Non c’entra nulla con lui e il suo mondo. Una passione
brutale, una violenza cruda, una ferita impietosa, che all’inizio mi disorienta
perché non capisco, distolgo lo sguardo da Timoteo e dalla sua follia, lo
prenderei quasi a schiaffi nella sua
delirante incoerenza e poi non so come o perché questa lacerazione, questo
graffio sanguinante diventa amore.
Questo libro è un pugno che toglie il fiato, che inizialmente
lascia disorientati e confusi, ha qualcosa che mi arriva dentro, diretto e forte, si chiama vita, rabbia, sofferenza,
lacrime, si chiama emozione. Timoteo scopre
l’amore quando è troppo tardi, quando lo sta perdendo.
Leggendo mi sono chiesta cos’è l’amore, dove va a
nascondersi. Un amore che non è sempre buono, dolce, romantico, molte volte è
feroce, ingiusto, tagliente come una scheggia di vetro e fa male, fa sanguinare
dentro. E poi ci sono vari tipi di amore, quello disperato di un padre assente
verso la figlia morente, e parallelo a questo un altro amore lacero,
tormentato, impossibile, che
inspiegabilmente sceglie una povera
esistenza e va a nascondersi lì. Tana e rifugio e fuori il mondo intero.
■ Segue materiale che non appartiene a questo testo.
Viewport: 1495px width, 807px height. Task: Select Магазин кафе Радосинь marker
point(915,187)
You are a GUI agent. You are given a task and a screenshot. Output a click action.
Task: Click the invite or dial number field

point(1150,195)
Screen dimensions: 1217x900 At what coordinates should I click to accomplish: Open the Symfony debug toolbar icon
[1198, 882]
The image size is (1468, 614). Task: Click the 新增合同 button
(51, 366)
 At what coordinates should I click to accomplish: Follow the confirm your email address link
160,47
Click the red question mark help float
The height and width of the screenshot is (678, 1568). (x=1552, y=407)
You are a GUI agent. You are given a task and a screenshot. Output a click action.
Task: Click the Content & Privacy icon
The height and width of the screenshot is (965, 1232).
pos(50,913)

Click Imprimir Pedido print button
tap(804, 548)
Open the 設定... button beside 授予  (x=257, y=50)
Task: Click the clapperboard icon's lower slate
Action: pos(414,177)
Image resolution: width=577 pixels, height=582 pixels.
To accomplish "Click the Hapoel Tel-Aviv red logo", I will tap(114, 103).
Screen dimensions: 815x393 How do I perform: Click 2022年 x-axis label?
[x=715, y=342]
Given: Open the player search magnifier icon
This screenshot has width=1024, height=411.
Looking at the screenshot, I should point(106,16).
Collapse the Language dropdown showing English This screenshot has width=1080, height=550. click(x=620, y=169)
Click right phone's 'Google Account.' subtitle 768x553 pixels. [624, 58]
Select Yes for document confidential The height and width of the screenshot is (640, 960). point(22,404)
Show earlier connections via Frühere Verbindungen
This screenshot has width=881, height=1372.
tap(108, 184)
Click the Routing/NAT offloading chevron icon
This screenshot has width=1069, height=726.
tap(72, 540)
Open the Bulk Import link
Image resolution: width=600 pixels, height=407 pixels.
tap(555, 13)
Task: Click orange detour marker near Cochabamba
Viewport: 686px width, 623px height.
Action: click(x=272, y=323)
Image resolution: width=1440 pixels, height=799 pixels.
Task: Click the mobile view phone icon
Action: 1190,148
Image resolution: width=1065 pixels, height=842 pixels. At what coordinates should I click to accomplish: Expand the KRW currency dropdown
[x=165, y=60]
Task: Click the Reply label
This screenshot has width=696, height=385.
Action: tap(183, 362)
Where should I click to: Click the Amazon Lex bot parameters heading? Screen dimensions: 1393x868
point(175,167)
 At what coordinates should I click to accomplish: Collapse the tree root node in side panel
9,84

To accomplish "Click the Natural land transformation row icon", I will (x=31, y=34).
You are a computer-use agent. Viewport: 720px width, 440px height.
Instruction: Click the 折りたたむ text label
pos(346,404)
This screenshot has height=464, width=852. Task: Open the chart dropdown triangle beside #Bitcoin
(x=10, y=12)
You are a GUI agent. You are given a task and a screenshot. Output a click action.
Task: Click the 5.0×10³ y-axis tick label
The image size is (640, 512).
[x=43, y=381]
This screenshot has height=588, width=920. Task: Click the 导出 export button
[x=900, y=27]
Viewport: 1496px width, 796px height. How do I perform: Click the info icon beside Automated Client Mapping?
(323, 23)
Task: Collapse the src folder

Italia è una donna invisibile, tenera e disperata, semplice e forte, che dà
tutto quello che può a questo piccolo uomo, anche la vita. E’ “l’altra” che
osserva da lontano quello che non avrà
mai, una famiglia infelice e perfetta, che si accontenta di poche vitali
briciole di affetto in un deserto di nulla, che implora “non mi prendere
mai sul serio quando ti dico di lasciarmi. Tienimi, ti prego, tienimi. Vieni
quando ti pare, una volta al mese, una volta all'anno, ma tienimi”.
Questo libro disturbante
ed emozionante, bello nelle sue imperfezioni e miserie umane,
è una ferita profonda che poco a poco si rimargina, una
cicatrice sulla pelle candida.
Intenso anche il film, col suo immenso bagaglio di dolenti e
fragili passioni umane.
“Non lo so, Angelina, dove vanno le persone quando cessano
di esistere. Ma so dove restano.
E quando quella mano fredda, come la pietra dov'era posata,
si ferma sulla mia guancia, io so che la amo. La amo come un mendicante, come
un lupo, come un ramo di ortica. La amo come un taglio nel vetro. La amo perché
non amo che lei, le sue ossa, il suo odore di povera.
Non crucciarti, Italia, la vita è questa. Attimi superbi di
vicinanza e poi gelide folate di vento. E se tu soffri laggiù, oltre l'ultimo
faraglione di cemento, la tua sofferenza mi è ignota in questa distanza, ed è
estranea. Che importa se sei gravida di un mio sputo sporco? Stanotte sei sola
con il tuo bagaglio sotto la pensilina di un treno che se ne va, che hai
perduto”.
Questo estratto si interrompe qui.